====== Data shown

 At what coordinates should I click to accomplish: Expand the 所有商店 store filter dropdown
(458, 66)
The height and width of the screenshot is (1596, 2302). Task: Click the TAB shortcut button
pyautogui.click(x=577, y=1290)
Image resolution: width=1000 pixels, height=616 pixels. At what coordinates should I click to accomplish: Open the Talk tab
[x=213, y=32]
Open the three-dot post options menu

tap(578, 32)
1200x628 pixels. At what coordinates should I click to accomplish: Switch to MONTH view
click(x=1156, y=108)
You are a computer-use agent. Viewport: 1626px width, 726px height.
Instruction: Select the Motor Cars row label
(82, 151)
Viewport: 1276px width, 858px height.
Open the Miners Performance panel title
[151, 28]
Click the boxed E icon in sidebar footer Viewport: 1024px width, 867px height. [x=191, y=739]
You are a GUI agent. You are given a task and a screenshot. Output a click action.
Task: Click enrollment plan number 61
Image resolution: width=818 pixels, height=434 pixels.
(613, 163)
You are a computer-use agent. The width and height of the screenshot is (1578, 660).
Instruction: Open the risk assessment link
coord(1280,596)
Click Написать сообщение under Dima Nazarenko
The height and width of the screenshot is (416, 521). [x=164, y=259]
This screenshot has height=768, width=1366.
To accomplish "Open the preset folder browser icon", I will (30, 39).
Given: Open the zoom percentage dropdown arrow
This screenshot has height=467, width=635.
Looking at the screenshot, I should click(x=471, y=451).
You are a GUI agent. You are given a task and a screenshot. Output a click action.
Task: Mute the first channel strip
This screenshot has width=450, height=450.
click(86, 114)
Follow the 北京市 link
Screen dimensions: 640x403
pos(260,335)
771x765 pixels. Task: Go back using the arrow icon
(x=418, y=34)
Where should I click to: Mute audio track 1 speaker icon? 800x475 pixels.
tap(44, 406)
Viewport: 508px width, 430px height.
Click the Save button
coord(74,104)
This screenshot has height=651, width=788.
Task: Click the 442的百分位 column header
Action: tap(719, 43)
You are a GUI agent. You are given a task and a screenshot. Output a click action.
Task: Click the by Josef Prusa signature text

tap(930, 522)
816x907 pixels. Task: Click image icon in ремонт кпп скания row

============

**Assignment:** Of the lines above, copy each one that contains the word "computer".

**Answer to the problem:**
You are a computer-use agent. Viewport: 1626px width, 726px height.
You are a computer-use agent. The width and height of the screenshot is (1578, 660).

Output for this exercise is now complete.